WHO Provides Guidelines on HIV, Hepatitis and STIs in Key Populations


WHO guidelines on HIV, hepatitis and STIs focus on populations with high risk of infections but low inclusion in prevention and treatment programs.

WHO Provides Guidelines on HIV, Hepatitis and STIs in Key Populations

The World Health Organization (WHO) recently published consolidated guidelines on HIV, hepatitis and sexually transmitted infections (STIs) that focus on5 "key" populations at high risk of infection, but with low inclusion in prevention and treatment programs. The guidelines were officially launched at the AIDS 2022 Conference in Montreal, Canada.

In a press release announcing their publication, Erika Castellanos, Director of Programs at GATE (Global Action for Trans Equality) and co-chair of the WHO Guidelines Development Group explained the focus on the 5 at-risk groups: men who have sex with men, trans and gender diverse persons, sex workers, those who inject drugs, and inmates in prisons and other closed settings.

"Key populations must be prioritized, in every setting and this means, as outlined in these new guidelines, planning to reach them first with prevention, testing and treatment as well as prioritizing key populations in funding programs," Castellanos said.

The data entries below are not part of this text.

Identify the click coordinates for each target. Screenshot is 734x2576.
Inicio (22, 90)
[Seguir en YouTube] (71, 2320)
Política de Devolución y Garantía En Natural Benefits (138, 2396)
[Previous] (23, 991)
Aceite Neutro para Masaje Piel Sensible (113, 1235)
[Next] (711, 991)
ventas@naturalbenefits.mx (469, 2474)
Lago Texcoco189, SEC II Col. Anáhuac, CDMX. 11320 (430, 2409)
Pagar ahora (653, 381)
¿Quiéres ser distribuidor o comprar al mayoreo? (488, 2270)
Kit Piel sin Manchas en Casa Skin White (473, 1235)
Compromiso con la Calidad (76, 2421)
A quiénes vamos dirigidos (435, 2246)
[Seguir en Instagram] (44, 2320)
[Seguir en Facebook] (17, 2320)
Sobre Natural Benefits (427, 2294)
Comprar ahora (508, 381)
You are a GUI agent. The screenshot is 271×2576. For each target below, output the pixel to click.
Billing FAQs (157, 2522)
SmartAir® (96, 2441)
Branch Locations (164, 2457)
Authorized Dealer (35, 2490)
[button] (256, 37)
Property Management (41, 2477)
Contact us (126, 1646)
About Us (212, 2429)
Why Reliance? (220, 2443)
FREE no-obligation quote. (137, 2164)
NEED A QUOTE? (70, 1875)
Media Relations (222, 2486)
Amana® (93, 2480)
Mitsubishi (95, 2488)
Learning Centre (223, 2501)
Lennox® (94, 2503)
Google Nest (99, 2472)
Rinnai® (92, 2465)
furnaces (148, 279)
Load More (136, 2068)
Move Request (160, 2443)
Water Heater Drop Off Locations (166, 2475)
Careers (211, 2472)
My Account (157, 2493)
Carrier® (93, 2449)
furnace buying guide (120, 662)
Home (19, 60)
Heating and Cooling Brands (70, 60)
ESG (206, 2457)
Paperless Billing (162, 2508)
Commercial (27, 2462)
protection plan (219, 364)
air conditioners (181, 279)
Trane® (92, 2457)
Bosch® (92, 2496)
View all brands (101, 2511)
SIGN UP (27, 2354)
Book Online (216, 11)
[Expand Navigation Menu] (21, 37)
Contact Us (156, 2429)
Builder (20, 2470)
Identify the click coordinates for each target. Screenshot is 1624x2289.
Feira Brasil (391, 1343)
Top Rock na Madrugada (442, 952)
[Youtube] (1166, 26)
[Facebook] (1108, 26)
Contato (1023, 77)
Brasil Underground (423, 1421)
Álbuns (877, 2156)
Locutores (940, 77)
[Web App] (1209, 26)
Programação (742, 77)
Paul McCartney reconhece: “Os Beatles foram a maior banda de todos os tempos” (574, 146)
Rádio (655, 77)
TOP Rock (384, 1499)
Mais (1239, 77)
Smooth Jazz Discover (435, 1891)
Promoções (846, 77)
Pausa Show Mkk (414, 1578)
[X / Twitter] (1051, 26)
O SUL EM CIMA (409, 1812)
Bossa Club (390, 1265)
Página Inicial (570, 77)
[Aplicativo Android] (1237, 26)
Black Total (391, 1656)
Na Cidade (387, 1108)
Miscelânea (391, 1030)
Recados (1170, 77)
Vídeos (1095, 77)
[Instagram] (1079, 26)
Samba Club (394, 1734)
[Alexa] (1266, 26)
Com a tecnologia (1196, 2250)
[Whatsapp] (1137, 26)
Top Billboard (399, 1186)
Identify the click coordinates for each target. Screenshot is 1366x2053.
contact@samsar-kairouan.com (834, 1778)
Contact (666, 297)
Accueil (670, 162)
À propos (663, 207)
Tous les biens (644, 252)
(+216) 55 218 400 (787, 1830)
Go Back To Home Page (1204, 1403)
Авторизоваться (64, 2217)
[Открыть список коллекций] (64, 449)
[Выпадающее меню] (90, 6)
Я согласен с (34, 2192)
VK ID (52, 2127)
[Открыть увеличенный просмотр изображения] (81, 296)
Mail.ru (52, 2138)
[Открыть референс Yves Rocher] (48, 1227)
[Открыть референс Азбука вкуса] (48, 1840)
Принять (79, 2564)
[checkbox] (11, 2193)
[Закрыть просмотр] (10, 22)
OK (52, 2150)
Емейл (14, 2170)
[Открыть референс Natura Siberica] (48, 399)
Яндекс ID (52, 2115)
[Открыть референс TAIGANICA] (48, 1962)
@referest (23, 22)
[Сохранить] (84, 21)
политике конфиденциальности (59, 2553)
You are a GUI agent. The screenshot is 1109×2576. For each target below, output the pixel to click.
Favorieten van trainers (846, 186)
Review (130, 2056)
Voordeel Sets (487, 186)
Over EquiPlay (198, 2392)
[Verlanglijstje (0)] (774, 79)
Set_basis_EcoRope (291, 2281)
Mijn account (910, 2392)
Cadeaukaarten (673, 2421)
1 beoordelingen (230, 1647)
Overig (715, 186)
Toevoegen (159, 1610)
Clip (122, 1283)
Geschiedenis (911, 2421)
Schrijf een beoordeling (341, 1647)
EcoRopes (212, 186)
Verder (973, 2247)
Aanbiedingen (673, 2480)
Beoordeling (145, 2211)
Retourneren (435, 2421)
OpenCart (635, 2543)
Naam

The policy brief accompanying the guidelines provides several reasons that the key populations in the response to HIV are also critical to achieving global elimination goals for viral hepatitis and STIs:

  • structural barriers which limit access to HIV services also limit access to viral hepatitis and STI services
  • the HIV risk behaviors are also risk behaviors for acquiring viral hepatitis and STIs
  • many interventions recommended for HIV prevention can also reduce transmission of viral hepatitis and STIs

The consolidated guidelines are grouped under 4 categories: Enabling interventions; Health interventions; Broader health; and Supportive. Those that enable interventions largely focus on reducing structural barriers. The highlighted health interventions are those that have demonstrated direct impact on the infections in the key populations. Broader health issues than infection control are addressed. Supportive measures include such interventions as information and education, and creating demand for testing and treatment.

The newest of the guidelines, updated recommendations and good practice statements were developed using the Grading of Recommendations Assessment, Development and Evaluation (GRADE) methodology, including the following 4 recommendations and 2 good practice statements:

  • Utilization of online services. The policy brief notes that online services should be part of a menu of interventions, and not replace in-person services.
  • Utilization of peer navigators. Peer navigators are often highly valued in these populations, and are effective in facilitating access to, and retention in services.The guidelines specify that peer navigators should receive recognition, remuneration, and training.
  • Increased HCV testing. It is recommended that persons at on-going risk and with a history of treatment-induced or spontaneous clearance of HCV infection be offered testing every 3 to 6 months for presence of HCV viremia.
  • HCV treatment with DAAs. Pangenotypic direct acting antivirals (DAAs) should be started "without delay" for those with recently acquired HCV infection.
  • Behavioral interventions should be provided, but less focused on changing specific risk behaviors than enabling engagement with multifaceted prevention programs. The guidelines indicate that counseling interventions, alone, have not been shown to change the incidence of infections, or of targeted behaviors such as condom use and needle sharing.
  • Address "chemsex". Reducing this sexual activity involving (primarily) stimulant drugs and (often) multiple participants requires, according to the guidelines, comprehensive, non-judgmental, and person-centered approaches.

In her statement to the press, Meg Doherty, Director of WHO's Global HIV, Hepatitis and STI Programs, urged acceptance and implementation of the guidelines. "All countries should prioritize reaching these key populations and supporting key population communities to lead the response and provide equitable, accessible, and acceptable services to these groups," she said.